Das, now aged 49, is lodged at the Jorhat Jail in eastern Assam where preparations being made for his execution.

“Already, we have started preparations for the execution, but we need to get a hangman from either Bihar or Uttar Pradesh as we don’t have anyone here in Assam,” a jail official said.

On April 24, 1996 around 7am Das entered the Fancy Bazar police outpost in the heart of Assam’s Guwahati city with a severed head and the weapon before placing it on the verandah. He was immediately arrested and a court in 1997 sentenced him to death.

Das, in a fit of anger, murdered 68-year-old Harakanta Das, then secretary of the Guwahati Truck Drivers Association while he was sipping his morning cup of tea at a roadside stall accompanied by at least half-a-dozen other acquaintances.
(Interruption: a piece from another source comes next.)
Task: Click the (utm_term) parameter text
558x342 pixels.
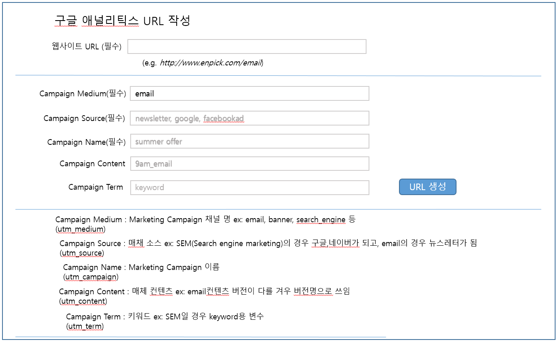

“The appellant amputated the right hand and thereafter severed the head of Harakanta Das. With the head of the deceased in one hand and the blood-dripping weapon in the other hand, he moved majestically towards Fancy Bazar police outpost,” the court said whole sentencing him to death.

Thereafter, a long drawn legal battle ensued, with the now 74-year-old mother of Mahendra Nath Das appealing for mercy.

“I am still hopeful and pray my son’s death sentence is reversed and made into life imprisonment,” said Kusumbala Das, bedridden with old age ailments at her village home in Bohori in the western Barpeta district.

But the victim’s son Amal Das, a businessman, is praying for justice to be delivered.

“I am looking for that day when he is hanged until death,” Amal said as tears welled up in his eyes as he recollected the ghastly incident narrated to him earlier by witnesses.

But the condemned prisoner said in December while being brought for health checkup at the Gauhati Medical College that he was not given a fair trial.

“I have no regrets for killing him as they attempted to take my life. I already completed 14 years in prison. Then why should there be double punishment for me now. I was not given a fair trial,” Mahendra Nath Das had said.

“I should not be hanged as I already completed life imprisonment term of 14 years in jail.”

Even as preparations are on for the execution, rights groups have questioned the concept of capital punishment.

“Reports that India will execute two men (Devinder Pal Singh Bhullar and Mahendra Nath Das) after an encouraging 7-year hiatus are hugely disappointing, and will be a step backwards for human rights in the country,” Amnesty International’s Asia-Pacific director Sam Zarifi said in a statement.

“For India to revive capital punishment now would also be bucking the global trend towards abolition of the death penalty, with numbers of executions continuing to decline,” Zarifi added.

Bhullar was sentenced to death in 2001 for plotting terror attacks that killed nine people in Delhi in 1993.